Records from a collection

+ + + +

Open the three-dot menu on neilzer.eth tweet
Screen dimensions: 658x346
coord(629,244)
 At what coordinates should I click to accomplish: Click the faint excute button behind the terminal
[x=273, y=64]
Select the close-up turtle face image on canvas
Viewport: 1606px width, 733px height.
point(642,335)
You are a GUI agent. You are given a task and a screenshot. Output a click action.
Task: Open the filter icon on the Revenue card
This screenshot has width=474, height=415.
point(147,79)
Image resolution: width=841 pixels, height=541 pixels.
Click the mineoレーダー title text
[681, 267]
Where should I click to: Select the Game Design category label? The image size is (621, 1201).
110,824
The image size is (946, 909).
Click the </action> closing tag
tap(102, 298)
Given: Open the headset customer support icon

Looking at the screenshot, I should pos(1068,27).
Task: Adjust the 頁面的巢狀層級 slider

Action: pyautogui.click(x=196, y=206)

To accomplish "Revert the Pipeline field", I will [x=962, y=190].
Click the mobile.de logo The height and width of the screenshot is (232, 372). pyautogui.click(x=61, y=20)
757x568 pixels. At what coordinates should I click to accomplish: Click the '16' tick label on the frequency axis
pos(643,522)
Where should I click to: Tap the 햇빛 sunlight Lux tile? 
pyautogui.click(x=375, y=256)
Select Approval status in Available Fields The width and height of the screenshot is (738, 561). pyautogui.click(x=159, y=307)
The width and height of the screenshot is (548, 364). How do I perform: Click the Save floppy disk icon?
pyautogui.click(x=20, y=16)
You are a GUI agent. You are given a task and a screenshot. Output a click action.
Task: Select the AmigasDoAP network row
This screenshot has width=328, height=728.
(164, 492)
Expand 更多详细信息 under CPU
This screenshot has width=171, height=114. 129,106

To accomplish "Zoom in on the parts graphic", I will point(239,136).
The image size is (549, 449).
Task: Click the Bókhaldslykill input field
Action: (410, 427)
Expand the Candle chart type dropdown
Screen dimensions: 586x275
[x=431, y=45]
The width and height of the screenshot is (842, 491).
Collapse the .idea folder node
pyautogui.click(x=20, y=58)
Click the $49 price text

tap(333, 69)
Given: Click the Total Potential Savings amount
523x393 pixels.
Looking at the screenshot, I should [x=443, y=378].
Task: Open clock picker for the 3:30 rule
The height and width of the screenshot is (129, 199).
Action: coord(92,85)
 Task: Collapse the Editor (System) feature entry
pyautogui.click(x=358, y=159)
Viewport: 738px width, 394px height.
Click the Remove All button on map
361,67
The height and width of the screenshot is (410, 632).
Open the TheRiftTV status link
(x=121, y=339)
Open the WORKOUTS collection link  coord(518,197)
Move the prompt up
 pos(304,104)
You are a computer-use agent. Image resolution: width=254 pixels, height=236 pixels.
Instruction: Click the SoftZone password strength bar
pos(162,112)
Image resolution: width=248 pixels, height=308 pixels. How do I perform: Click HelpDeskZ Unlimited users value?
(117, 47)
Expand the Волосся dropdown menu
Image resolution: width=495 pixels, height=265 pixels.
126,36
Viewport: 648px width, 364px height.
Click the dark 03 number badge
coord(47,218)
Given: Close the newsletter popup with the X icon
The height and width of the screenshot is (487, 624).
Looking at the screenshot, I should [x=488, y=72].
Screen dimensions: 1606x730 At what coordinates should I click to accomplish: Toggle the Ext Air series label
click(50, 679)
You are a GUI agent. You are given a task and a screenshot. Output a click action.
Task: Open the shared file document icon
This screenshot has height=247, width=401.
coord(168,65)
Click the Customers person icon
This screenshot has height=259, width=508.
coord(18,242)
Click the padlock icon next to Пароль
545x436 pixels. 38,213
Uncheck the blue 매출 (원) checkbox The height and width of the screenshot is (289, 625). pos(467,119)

+ + + +

Exercise description: Each line, beginning at the one that contains "Image resolution: width=248" and continuing through the end of the records, must be written out exactly, first and last included.

Response area:
Image resolution: width=248 pixels, height=308 pixels. How do I perform: Click HelpDeskZ Unlimited users value?
(117, 47)
Expand the Волосся dropdown menu
Image resolution: width=495 pixels, height=265 pixels.
126,36
Viewport: 648px width, 364px height.
Click the dark 03 number badge
coord(47,218)
Given: Close the newsletter popup with the X icon
The height and width of the screenshot is (487, 624).
Looking at the screenshot, I should [x=488, y=72].
Screen dimensions: 1606x730 At what coordinates should I click to accomplish: Toggle the Ext Air series label
click(50, 679)
You are a GUI agent. You are given a task and a screenshot. Output a click action.
Task: Open the shared file document icon
This screenshot has height=247, width=401.
coord(168,65)
Click the Customers person icon
This screenshot has height=259, width=508.
coord(18,242)
Click the padlock icon next to Пароль
545x436 pixels. 38,213
Uncheck the blue 매출 (원) checkbox The height and width of the screenshot is (289, 625). pos(467,119)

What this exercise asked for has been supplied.